Why This Actually Matters for Production
If you’re deploying models for complex coding or mathematical reasoning, standard architectures are actively bottlenecking your results. The industry shift toward active parameter efficiency and sparse activation strategies has already shown that brute-force scaling hits diminishing returns. AttnRes offers a different path: better wiring instead of bigger buildings.
The implications extend to practical local hardware implementations. If AttnRes can deliver frontier performance with 25% less compute, the threshold for running capable models on consumer hardware drops accordingly. Combined with the broader Kimi ecosystem capabilities, this suggests Moonshot is optimizing for efficiency gains that compound across their entire model stack.
Critically, this challenges the assumption that transformer architectures are “solved.” For years, innovation focused on training data, context length, and specialized small models versus large architectures.
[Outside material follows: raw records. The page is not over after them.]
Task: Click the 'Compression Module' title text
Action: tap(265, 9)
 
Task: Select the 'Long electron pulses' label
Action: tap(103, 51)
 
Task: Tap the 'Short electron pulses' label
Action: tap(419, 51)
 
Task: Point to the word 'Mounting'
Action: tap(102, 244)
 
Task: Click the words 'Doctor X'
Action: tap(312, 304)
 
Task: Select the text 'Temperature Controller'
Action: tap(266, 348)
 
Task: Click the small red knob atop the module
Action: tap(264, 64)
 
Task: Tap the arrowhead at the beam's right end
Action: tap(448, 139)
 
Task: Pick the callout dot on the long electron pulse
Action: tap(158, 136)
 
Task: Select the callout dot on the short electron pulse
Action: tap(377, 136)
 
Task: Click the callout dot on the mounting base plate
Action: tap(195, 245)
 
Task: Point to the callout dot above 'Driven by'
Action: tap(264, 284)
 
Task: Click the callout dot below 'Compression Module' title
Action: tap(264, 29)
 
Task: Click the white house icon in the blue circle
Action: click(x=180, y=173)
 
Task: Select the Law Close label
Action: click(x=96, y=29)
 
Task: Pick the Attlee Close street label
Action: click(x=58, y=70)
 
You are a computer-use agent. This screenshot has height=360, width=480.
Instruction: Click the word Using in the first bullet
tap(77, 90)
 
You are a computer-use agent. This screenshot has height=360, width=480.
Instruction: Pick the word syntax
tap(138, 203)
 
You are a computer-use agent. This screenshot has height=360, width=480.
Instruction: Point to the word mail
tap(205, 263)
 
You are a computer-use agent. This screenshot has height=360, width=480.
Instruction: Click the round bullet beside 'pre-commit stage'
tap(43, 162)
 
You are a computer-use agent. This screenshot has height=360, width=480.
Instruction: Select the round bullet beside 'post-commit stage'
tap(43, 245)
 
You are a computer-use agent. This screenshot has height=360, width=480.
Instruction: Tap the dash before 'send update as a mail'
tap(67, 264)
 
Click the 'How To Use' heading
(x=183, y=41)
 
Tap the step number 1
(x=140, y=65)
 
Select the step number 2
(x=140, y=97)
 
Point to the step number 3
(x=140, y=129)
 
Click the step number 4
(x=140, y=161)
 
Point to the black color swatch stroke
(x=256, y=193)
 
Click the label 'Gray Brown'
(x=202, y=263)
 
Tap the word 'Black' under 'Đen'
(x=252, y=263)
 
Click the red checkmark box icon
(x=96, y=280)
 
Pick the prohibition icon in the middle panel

By attacking the fundamental layer aggregation mechanism, Moonshot has opened a new frontier in architecture design.
The Verdict
Attention Residuals isn’t just an incremental improvement, it’s a fundamental rewiring of how information travels through neural networks. By treating depth as a sequence dimension and applying learned attention rather than fixed accumulation, Moonshot has eliminated the PreNorm dilution that has plagued deep transformers for a decade.
The 2% inference overhead makes this immediately deployable, unlike many research curiosities that die in the gap between paper and production. If the scaling laws hold at trillion-parameter scales, we may look back at March 2026 as the moment the industry finally moved beyond residual connections.
The code and paper are available on GitHub, though reproducing these results will require the kind of compute budget that makes Kimi’s $500K “open source” releases look economical. For practitioners, the immediate takeaway is clear: the next generation of models won’t just be bigger, they’ll be architecturally smarter, with layers that actually remember why they exist rather than shouting into the void.